The government’s excessive secrecy extends to other Snowden-related documents as well. The DIA said it had identified 109 documents totaling 859 pages that “refer” to the 39-page damage assessment. Those documents may include, for example, emails in which officials discussed the report. DIA withheld every page, citing national security concerns and other allowed exemptions to FOIA requests.
Steve Aftergood, the director of the Project on Government Secrecy at the Federation of American Scientists, who reviewed the recent documents obtained by VICE News, said the DIA is taking a “broad interpretation of law and classification policy in order to withhold as much as it can.”

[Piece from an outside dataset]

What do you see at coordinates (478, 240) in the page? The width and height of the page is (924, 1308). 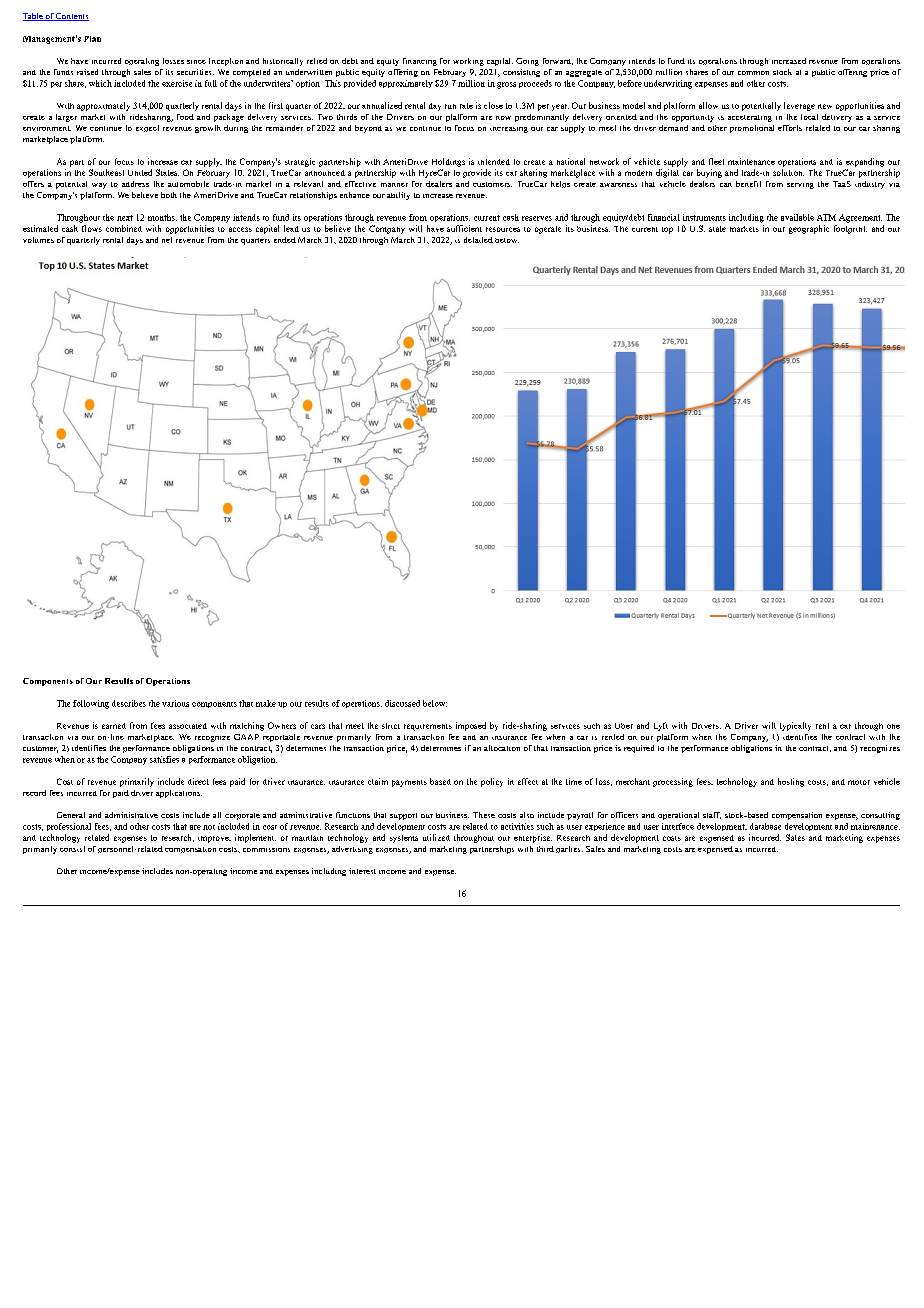 I see `detailed` at bounding box center [478, 240].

“This might be a good legal tactic, but it is disappointing in every other respect,” Aftergood said. “It is a missed opportunity for the agency to explain, at least in general terms, what sorts of damage it believes that Snowden did. It’s hard to understand why DIA can’t say as much, or more.”

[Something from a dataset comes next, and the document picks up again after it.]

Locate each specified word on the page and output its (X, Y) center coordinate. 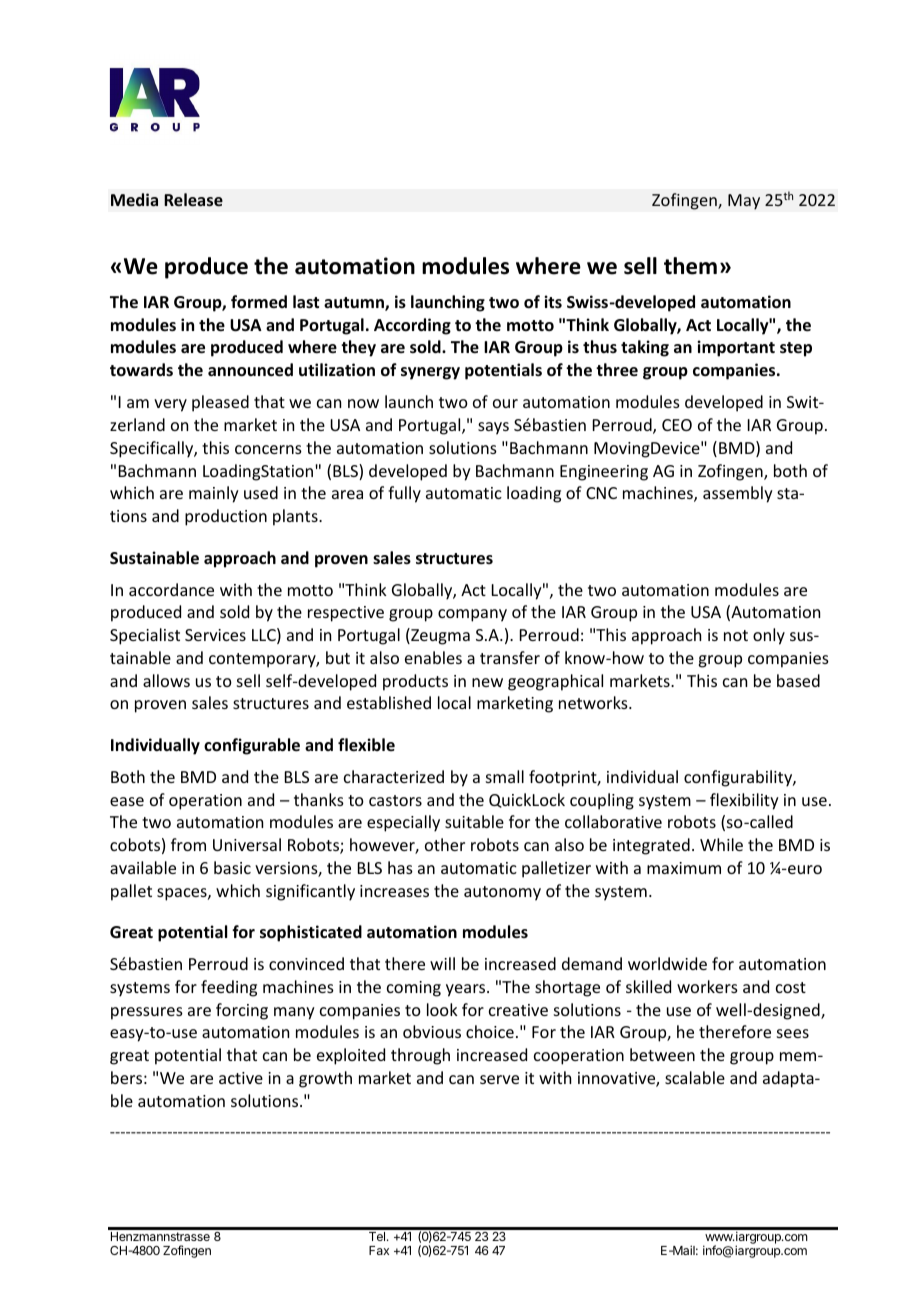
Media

The DIA did, however, reveal some details about the nature of the task force reports and the documents Snowden leaked that extend beyond government surveillance programs. In a separate declaration, David Leatherwood, the DIA’s director of operations, said the task force reports contain details about:
•Military plans, weapons systems, or operations
•Foreign government information, intelligence activities (including special activities), intelligence sources, or methods or cryptology
•Foreign relations or foreign activities of the United States, including confidential sources
•Scientific, technological, or economic matters relating to national security
•United States government program for safeguarding nuclear materials or facilities
•Vulnerabilities or capabilities of systems, installations, infrastructures, projects, plans, or protection services relations to national security
•The development, production, or use of weapons of mass destruction
“The critical part of the task force’s mandate was to figure out what harm was done to national security by the unlawful disclosure of this information,” Leatherwood said. “To accomplish this goal, the reporting of the task force focuses entirely on identifying the magnitude of the harm. Much of that reporting, for very legitimate reasons, remains classified. The Department of Defense and the United States Intelligence Community must know what damage has been done before certain efforts to prevent future harm can be taken.”

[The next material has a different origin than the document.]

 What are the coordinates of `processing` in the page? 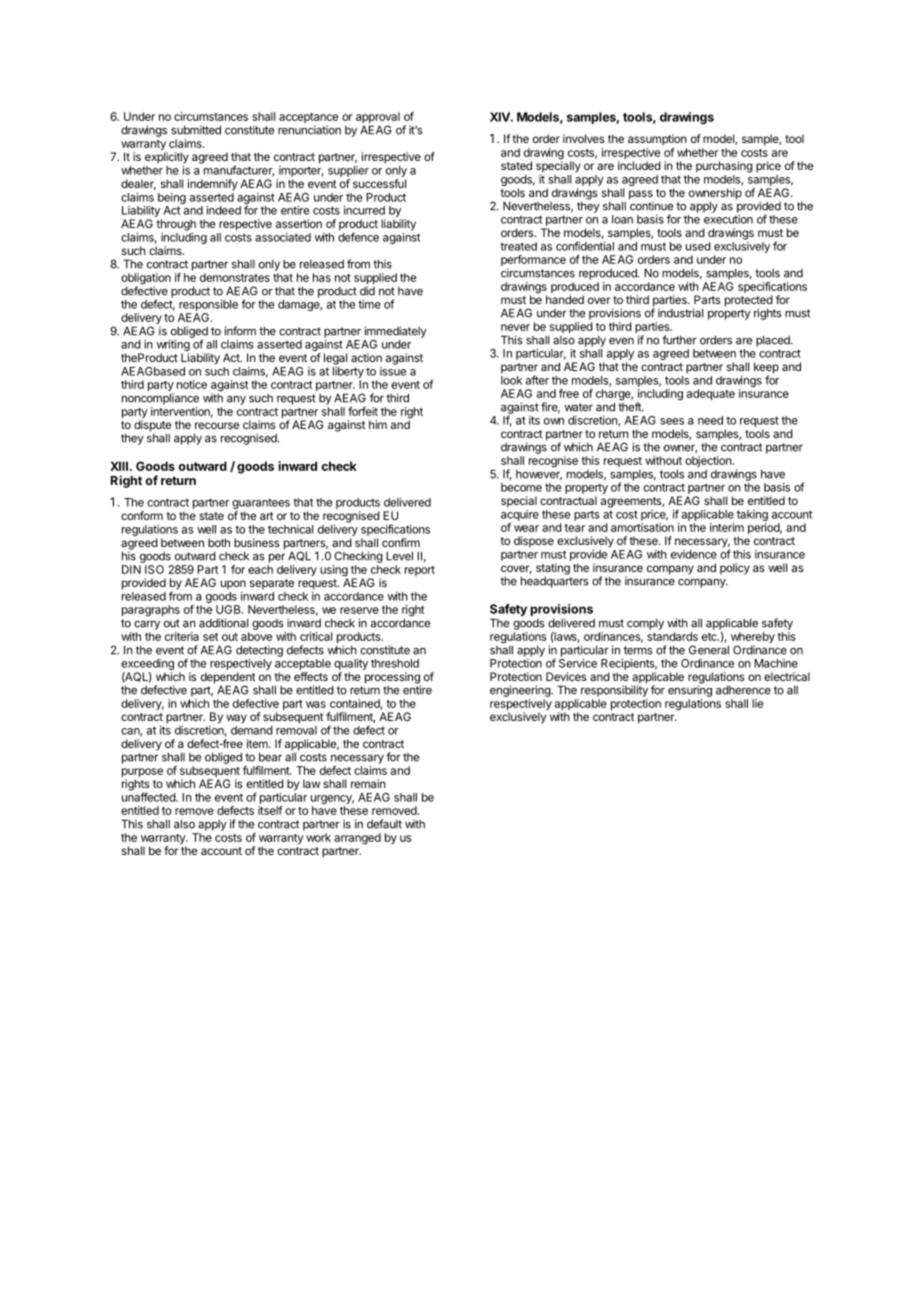 It's located at (393, 679).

Leatherwood said DIA also classified references to newspaper articles about classified surveillance programs revealed by Snowden.
“Confirmation that these specific newspaper articles contain classified information through the release of these references under the FOIA would cause harm to national security by offering validation that the stolen information is classified,” he said.
The government, in a 35-page motion asking a judge to dismiss the FOIA case, provides a breakdown of exactly how many task force documents relate to categories identified by Leatherwood. He said the task force reports are essentially guidelines that DOD and “affected agencies” use “to determine the level of harm caused and the order in which the various potential harms should be prioritized.”
On Monday, Snowden participated in a Reddit “Ask Me Anything” chat with the recipients of his leaks — journalists Glenn Greenwald and Laura Poitras (the evening before, she won an Academy Award for her documentary on Snowden). During the AMA, Snowden said that if he could have done anything differently, he would have “come forward sooner.”
“Had I come forward a little sooner, these programs would have been a little less entrenched, and those abusing them would have felt a little less familiar with and accustomed to the exercise of those powers,” he said.